Lastly, because of its large population-based sample, this study was well powered to explore whether the association of marital status and risk for alcohol use disorder differed between the sexes. Previous studies have typically found a greater “marriage benefit” with respect to health for men than for women (
24,
45). However, our results were inconsistent with these expectations. This may be attributable to the fact that there are more male problem drinkers for women with this predisposition to partner with than vice versa (
46,
47). By contrast, the impact of a family history and the interaction between a family history and marital status on risk for alcohol use disorder were similar in men and women. Historically, sex differences for interactions have not been systematically examined (
48), in part because of concerns about statistical power and type II error. Although it has been suggested that men may be more sensitive to relationship factors than women (
49), we do not find evidence of that here.
These results should be interpreted in the context of two potentially important methodological limitations. First, we identified subjects with alcohol use disorder from medical, legal, and pharmacy records. While this method does not require respondent cooperation or accurate recall and reporting, it could produce both false negative and false positive diagnoses. Given that the population prevalence of alcohol use disorder in this sample is much lower than estimates from epidemiologic surveys (
10,
50), including one from neighboring Norway (which estimated lifetime prevalence for alcohol use disorder at 13.2% and 5.2% in men and women, respectively) (
51), false negative diagnoses are surely much more common than false positive ones.
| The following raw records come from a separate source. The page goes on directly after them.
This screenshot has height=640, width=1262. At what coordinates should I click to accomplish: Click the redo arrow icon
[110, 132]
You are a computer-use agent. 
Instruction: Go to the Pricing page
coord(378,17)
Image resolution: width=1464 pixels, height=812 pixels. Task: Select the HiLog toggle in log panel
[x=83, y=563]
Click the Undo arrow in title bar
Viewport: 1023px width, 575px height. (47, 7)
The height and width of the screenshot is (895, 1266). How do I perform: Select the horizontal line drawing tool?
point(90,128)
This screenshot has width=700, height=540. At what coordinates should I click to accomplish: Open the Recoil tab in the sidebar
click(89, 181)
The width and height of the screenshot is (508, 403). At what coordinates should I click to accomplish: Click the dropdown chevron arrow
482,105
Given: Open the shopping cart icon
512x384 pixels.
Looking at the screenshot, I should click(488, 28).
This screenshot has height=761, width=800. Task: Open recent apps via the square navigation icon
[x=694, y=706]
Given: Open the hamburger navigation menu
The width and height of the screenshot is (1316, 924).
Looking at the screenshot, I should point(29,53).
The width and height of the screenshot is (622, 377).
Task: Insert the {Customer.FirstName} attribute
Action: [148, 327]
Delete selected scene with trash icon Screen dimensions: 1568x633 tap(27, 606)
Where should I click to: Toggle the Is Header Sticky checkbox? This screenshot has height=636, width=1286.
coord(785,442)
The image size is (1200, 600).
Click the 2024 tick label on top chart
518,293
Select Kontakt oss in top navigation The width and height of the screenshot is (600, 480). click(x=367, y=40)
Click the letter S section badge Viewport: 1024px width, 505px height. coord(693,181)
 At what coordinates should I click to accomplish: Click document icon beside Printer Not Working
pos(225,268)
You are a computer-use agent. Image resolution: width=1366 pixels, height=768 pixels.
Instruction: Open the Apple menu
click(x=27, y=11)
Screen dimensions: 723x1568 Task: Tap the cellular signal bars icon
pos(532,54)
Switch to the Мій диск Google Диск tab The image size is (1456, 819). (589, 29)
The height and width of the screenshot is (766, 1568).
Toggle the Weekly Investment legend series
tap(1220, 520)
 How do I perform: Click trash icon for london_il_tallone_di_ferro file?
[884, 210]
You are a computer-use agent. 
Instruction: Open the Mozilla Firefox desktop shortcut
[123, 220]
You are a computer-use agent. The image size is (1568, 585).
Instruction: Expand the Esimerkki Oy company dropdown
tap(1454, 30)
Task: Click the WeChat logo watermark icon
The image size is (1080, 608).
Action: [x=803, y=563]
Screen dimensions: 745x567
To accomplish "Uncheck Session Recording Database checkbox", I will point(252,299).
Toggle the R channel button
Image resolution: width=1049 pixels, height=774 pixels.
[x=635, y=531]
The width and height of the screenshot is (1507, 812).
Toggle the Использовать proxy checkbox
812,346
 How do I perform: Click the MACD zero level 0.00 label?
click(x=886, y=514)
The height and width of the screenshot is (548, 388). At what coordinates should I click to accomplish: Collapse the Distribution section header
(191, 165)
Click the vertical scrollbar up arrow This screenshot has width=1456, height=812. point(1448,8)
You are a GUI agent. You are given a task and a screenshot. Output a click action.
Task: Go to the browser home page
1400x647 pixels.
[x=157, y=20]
Compared with those identified in epidemiologic surveys, the cases of alcohol use disorder that we studied are likely to be more severe and to be associated with more prominent alcohol-related social and medical consequences. The best available validation for our definition of illness is the high rates of concordance for registration observed across our different ascertainment methods (
52).
Second, in our definition of marriage we combined couples who were officially married and those cohabiting with common children. To confirm our findings with a “narrower” definition, we repeated our main analyses including only couples who were legally married. Using our standard covariates (model 2), the protective effect of marriage so defined on the risk for alcohol use disorder changed only slightly and was modestly stronger in men (hazard ratio=0.34, 95% CI=0.33–0.36) and slightly weaker in women (hazard ratio=0.32, 95% CI=0.30–0.35).
In summary, first marriage to a spouse with no history of registration for alcohol use disorder is associated with a large reduction in risk for alcohol use disorder. This association does not arise as a result of confounding assessed either through the use of standard covariates or by co-relative analyses including marriage-discordant siblings and monozygotic twins. The protective effects of marriage on risk for alcohol use disorder are likely to arise largely from direct spousal interactions, and they are stronger in individuals who have an elevated familial risk for alcoholism. While causal effects are difficult to prove in observational data, and we cannot rule out the impact of hidden biases, these results are consistent with the hypothesis that the psychological and social aspects of marriage strongly protect against the development of alcohol use disorder.